Use CXL memory for speculative KV cache:
- Pre-compute KV cache for likely follow-up queries
- Store speculative KV in CXL (cheap, large)
- Promote to HBM on cache hit
"""
return {
"concept": (
"Pre-compute and cache KV for common system prompts, "
"frequent user prefixes, and predicted follow-ups in CXL memory. "
"On cache hit, promote to HBM for fast decode."
),
"economics": {
"hbm_kv_cost": "10x base",
"cxl_kv_cost": "1.5x base",
"hit_rate_needed_for_breakeven": "15%",
"typical_hit_rate_chatbot": "40-70%",
"typical_hit_rate_code": "20-40%",
},
"latency": {
"cxl_to_hbm_promote_ms": 0.5, # 4KB block
"vs_full_prefill_ms": 50, # 500 token prefill
"speedup_on_hit": "100x TTFT improvement",
},
"capacity": {
"hbm_only_cached_prefixes": 100, # 80GB budget
"cxl_extended_cached_prefixes": 5000, # 512GB CXL
"50x_more_cached_prefixes": True,
}
}
CXL-backed speculative KV caching can store 50x more prefix caches than HBM alone. For chatbot workloads with 40-70% prefix cache hit rates, this translates to 100x TTFT improvement on cache hits (0.5ms promotion vs 50ms prefill). The cost of CXL memory is 6.7x lower per GB than HBM, making this economically viable.

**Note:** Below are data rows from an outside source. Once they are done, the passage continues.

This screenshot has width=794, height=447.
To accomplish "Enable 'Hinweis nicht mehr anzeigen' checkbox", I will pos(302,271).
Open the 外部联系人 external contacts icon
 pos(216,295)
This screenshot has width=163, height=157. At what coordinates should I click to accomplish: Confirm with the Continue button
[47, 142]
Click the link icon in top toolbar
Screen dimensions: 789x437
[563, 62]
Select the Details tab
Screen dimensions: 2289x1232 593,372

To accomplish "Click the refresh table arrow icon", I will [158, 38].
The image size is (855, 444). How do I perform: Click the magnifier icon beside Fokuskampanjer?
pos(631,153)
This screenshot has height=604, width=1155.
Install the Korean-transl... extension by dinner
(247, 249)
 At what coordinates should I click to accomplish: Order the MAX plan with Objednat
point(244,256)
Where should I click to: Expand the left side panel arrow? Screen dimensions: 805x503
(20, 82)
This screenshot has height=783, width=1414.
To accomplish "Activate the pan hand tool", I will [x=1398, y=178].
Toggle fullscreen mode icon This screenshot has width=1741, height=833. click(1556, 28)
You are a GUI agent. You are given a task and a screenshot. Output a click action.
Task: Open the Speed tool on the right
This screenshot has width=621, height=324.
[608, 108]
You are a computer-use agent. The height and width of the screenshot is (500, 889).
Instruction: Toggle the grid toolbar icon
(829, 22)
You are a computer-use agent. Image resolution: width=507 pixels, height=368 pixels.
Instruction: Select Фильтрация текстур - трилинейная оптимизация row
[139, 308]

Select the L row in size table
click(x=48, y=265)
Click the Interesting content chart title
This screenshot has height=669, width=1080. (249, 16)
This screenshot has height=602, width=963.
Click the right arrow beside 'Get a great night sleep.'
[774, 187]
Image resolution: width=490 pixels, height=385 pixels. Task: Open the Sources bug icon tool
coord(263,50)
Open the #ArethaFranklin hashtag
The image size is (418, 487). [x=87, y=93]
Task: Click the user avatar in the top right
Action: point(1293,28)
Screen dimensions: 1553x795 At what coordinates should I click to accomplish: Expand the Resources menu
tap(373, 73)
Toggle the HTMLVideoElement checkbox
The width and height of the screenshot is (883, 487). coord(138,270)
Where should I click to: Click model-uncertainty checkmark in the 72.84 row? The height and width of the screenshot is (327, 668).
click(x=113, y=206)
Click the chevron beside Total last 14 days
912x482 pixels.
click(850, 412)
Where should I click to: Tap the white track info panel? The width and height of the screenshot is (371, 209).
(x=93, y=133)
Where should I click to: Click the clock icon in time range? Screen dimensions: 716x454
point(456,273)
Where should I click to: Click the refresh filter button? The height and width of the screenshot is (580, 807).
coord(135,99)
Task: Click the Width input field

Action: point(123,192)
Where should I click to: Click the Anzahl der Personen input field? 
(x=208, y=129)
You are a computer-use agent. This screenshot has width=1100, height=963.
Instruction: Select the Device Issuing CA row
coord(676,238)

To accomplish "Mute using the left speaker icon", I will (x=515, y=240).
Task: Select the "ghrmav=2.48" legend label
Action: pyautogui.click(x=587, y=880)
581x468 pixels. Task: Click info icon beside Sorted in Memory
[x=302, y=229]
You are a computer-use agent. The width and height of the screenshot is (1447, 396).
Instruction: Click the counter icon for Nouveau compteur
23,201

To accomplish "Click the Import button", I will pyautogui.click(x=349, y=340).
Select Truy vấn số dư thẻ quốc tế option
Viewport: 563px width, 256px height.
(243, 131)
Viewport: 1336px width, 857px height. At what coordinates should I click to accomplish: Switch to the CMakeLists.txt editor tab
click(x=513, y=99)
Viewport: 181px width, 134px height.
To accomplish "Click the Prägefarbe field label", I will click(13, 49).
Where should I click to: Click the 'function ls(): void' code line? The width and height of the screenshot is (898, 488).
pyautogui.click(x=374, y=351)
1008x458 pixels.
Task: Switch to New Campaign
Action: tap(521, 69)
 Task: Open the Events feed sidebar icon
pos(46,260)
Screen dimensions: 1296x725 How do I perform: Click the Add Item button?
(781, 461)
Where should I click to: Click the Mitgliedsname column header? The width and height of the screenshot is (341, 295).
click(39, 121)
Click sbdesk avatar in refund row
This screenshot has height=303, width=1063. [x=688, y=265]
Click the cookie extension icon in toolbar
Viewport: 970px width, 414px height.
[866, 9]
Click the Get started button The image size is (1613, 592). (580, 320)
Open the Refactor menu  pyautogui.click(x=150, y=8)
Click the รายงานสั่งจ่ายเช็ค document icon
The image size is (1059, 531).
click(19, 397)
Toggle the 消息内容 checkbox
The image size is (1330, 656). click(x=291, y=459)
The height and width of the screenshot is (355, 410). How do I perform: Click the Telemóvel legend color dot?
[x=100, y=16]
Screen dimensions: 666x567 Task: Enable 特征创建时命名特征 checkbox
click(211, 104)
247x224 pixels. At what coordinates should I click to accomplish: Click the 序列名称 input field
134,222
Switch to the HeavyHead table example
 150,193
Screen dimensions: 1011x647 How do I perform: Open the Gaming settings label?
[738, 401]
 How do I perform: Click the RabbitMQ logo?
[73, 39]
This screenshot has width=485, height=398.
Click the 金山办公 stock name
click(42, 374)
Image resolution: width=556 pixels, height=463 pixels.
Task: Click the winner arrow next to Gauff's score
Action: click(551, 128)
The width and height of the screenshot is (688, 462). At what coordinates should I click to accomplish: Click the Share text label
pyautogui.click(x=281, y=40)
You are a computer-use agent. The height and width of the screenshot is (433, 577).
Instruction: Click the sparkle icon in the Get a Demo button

Timeline and Hardware Dependencies
def roadmap_timeline() -> dict:
"""
Dynamo feature roadmap with hardware dependencies.
"""
return {
"2025_h2": {
"features": [
"Disaggregated prefill-decode (InfiniBand)",
"Basic CXL KV offloading (CXL 2.0)",
"Multi-model serving (router + workers)",
],
"hardware": "H100/H200 + InfiniBand HDR/NDR",
"status": "In development / early preview",
},
"2026_h1": {
"features": [
"NVLink Switch multi-node fabric",
"CXL 3.0 KV cache tiering",
"Workload-classified routing",
"Speculative KV caching with CXL",
],
"hardware": "B200/B300 + NVLink Switch + CXL 3.0 memory expanders",
"status": "Planned",
},
"2026_h2": {
"features": [
"Fully disaggregated architecture (prefill + decode + KV store)",
"Cross-datacenter KV cache replication",
"Heterogeneous GPU pool management (mix H100/H200/B200)",
],
"hardware": "Mixed GPU fleet + CXL 3.0 + NVLink Switch",
"status": "Roadmap",
},
"2027": {
"features": [
"CXL memory pooling (shared CXL fabric)",
"Compute-storage disaggregation (KV cache as service)",
"Autonomous workload optimization (ML-driven routing)",
],
"hardware": "CXL 3.1 fabric + next-gen NVLink",
"status": "Vision",
}
}
Dynamo Roadmap Timeline
| Timeframe | Key Feature | Hardware Dependency | Impact |
|---|---|---|---|
| 2025 H2 | Disaggregated prefill-decode | H100 + InfiniBand | 30-40% cost reduction |
| 2026 H1 | NVLink Switch multi-node | B200 + NVLink Switch | 18x inter-node bandwidth |
| 2026 H1 | CXL 3.0 KV tiering | CXL 3.0 expanders | 50x more cached prefixes |
| 2026 H2 | Fully disaggregated | Mixed fleet + CXL | 2x overall efficiency |
| 2027 | KV cache as a service | CXL 3.1 fabric | Stateless GPU serving |
Projected Cost per 1M Tokens (70B Model) Over Time
The trajectory is clear: each architectural improvement roughly halves cost per token. CXL makes KV cache economically abundant, NVLink Switch eliminates the inter-node communication bottleneck, and disaggregated serving matches GPU types to workload phases. By 2027, stateless GPU serving with KV cache as a separate service will fundamentally change how LLM inference infrastructure is designed — GPUs become pure compute engines, and memory becomes a separately managed, tiered resource.